The proposal will slow the rise in Medicaid costs and save taxpayers as much as $1.5 billion over the first ten years, assuming a three-percent annual growth in the program. Optumas, a national actuarial consulting company that provides advice to state Medicaid programs, calculated the projected savings.
“Our state has an obligation to provide crucial long-term care services for the elderly eligible for Medicaid coverage, while at the same time finding ways to protect taxpayers from cost increases,” said Senator Greg Reed. “My bill will help us better care for patients and cut spending.”
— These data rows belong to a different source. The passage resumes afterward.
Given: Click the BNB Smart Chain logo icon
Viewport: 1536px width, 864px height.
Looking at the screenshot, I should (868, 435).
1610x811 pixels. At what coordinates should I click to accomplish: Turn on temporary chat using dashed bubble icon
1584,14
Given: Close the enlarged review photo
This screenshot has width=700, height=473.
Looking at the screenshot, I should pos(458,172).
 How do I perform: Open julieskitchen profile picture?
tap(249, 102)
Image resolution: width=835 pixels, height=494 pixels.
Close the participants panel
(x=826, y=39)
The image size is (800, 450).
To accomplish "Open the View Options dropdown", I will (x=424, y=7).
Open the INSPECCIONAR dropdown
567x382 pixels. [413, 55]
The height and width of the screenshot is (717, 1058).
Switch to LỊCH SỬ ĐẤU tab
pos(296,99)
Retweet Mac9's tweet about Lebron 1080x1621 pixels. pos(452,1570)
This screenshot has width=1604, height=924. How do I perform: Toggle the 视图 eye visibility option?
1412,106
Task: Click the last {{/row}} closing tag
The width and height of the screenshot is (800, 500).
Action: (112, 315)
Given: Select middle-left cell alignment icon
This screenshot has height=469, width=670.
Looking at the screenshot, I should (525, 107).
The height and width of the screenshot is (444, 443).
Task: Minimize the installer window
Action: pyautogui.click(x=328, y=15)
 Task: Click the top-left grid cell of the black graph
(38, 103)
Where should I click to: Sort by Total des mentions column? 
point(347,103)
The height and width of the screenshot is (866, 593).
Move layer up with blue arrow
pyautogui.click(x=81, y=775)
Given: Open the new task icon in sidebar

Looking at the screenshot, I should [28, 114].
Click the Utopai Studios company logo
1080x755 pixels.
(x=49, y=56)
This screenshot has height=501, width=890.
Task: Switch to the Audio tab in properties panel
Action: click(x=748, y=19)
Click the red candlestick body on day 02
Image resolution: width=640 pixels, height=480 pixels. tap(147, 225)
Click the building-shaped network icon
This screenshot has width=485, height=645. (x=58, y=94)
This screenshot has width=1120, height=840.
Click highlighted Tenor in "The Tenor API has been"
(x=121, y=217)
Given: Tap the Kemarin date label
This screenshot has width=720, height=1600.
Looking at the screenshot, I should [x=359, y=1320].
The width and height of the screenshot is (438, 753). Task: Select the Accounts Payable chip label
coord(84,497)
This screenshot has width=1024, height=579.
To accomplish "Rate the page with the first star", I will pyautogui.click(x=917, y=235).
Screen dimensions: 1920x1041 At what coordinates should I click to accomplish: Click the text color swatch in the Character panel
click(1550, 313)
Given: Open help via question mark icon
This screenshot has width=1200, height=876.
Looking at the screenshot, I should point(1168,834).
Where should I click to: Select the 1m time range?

In 2012, the legislature passed another Medicaid reform by Senator Reed to establish regional care organizations (RCOs), where each are given a set dollar amount to cover the cost of all Medicaid care within their established coverage area. The integrated care networks for long-term care will operate under the same premise and will be in operation by October 1, 2018. Beneficiaries will be prohibited from participating in both an RCO and ICN to further control costs.
“The population of people age 75 and older is expected to double by 2028. This is projected to add 9,000 more seniors to the Medicaid long-term care roles,” Senator Gerald Dial, chairman of the Senate Health & Human Services committee. “I am proud to support Senator Reed’s bill to save more than a billion dollars and allow for more home-based care.”
Alabama Medicaid will actively supervise the ICNs’ activities to ensure solvency and quality assurance. The bill also establishes a citizens’ advisory committee for each ICN, which is tasked with advising the ICN on way to be more efficient in providing quality care to Medicaid beneficiaries.
Greg Reed is the Alabama Senate Majority Leader and represents Senate District 5, which is comprised of all or parts of Winston, Walker, Tuscaloosa, Jefferson, and Fayette counties. He is vice president of Preferred Medical Systems, a representative of Samsung Healthcare. Sen. Reed and his wife, Mitsy, have three sons: Andrew, James, and John Michael.